Guna menegakkan diagnosis, berikut beberapa pertanyaan yang biasanya dokter atau psikiater ajukan.
- Bagaimana kondisi kesehatan mental, fisik, serta keadaan emosional Anda?
- Apakah ada pikiran, perilaku, serta dorongan seksual yang sulit dikendalikan, seperti hiperseksualitas?
- Apakah Anda mengonsumsi alkohol dan obat-obatan terlarang?
- Bagaimana hubungan sosial Anda, misalnya dengan keluarga atau pasangan?
- Apakah ada masalah-masalah yang dipicu dari perilaku seksual Anda?
Penanganan untuk masokisme
Masokisme mungkin terasa menyenangkan bagi orang yang menyukainya. Namun, jika penyimpangan seksual ini sudah menimbulkan gangguan, pengobatan bisa menjadi jalan tempuh terbaik.
Berikut beberapa contoh penanganan yang bisa dilakukan.
1. Psikoterapi
Psikoterapi bertujuan untuk mengetahui faktor-faktor yang membuat seseorang senang menerima rasa sakit dari pasangan seksualnya.
Terapis nantinya akan membantu pelaku mengubah pola pikir saat berhubungan seks dan berupaya memunculkan empati dalam diri seorang masokis.
Perubahan pola pikir ini bertujuan untuk mengubah keyakinan pasien bahwa perilaku seks yang ia lakukan selama ini salah, berbahaya, dan tidak boleh dilakukan.
2. Terapi kognitif
Penyimpangan seksual yang satu ini juga bisa ditangani dengan terapi kognitif. Terapi kognitif membantu pasien mengelola hasrat seksual mereka dengan cara yang lebih sehat.
Salah satu strategi dalam terapi kognitif yakni dengan membuat pelaku yang terlibat masokisme menjadi korban, kemudian mengalami peristiwa negatif.
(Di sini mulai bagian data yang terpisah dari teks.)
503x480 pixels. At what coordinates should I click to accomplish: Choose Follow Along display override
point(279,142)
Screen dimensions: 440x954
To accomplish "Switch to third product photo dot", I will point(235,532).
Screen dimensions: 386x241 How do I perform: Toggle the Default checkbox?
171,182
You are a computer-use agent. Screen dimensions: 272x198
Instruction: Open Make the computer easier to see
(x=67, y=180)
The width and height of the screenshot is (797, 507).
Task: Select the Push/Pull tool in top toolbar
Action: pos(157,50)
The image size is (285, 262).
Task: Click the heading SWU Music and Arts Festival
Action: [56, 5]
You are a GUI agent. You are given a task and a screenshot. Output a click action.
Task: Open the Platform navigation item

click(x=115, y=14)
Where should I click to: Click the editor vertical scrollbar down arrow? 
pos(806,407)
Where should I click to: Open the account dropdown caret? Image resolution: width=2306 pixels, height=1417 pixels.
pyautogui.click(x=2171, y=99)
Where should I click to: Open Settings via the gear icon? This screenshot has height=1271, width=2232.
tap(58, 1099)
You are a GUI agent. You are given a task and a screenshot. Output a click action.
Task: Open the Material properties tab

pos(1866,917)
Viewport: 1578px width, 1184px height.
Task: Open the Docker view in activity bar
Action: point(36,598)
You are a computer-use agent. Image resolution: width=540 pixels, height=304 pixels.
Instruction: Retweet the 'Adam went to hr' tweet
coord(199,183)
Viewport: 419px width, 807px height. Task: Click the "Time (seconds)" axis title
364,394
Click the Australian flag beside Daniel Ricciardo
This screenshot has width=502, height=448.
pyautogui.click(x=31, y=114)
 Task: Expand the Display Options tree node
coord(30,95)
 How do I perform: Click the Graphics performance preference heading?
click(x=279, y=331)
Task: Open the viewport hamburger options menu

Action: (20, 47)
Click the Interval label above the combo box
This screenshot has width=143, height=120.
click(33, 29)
Terapi ini bertujuan untuk mengurangi keinginan pelaku dalam melakukan kekerasan saat berhubungan seksual.
3. Terapi psikodinamik
Terapi psikodinamik mengaitkan kenangan dan konflik masa lalu yang mungkin tidak Anda sadari tetapi turut berperan dalam memunculkan perilaku masokis.
Metode ini akan membantu mengungkap pengaruh masa awal anak-anak terhadap kebiasaan pelaku masokis saat ini.
Selain itu, terapi psikodinamik turut membantu menggali faktor saat ini yang turut memicu munculnya kecanduan terhadap seks.
4. Konsumsi antidepresan
Dokter juga dapat meresepkan obat antidepresan untuk mengurangi dorongan seksual yang intens dan mengganggu kehidupan sehari-hari.
Selain antidepresan, dokter mungkin memberikan obat-obatan untuk menurunkan kadar testosteron guna mengurangi intensitas ereksi.
Masokisme merupakan kecenderungan seseorang untuk mendapat kenikmatan seksual dari rasa sakit fisik atau psikis. Jika kehidupan Anda tidak terdampak olehnya, perilaku masokis tidaklah menjadi masalah.
Namun, jika Anda mulai terganggu dengan gejala, fantasi, maupun dorongan seksual yang Anda alami, Anda dapat berkonsultasi ke tenaga profesional.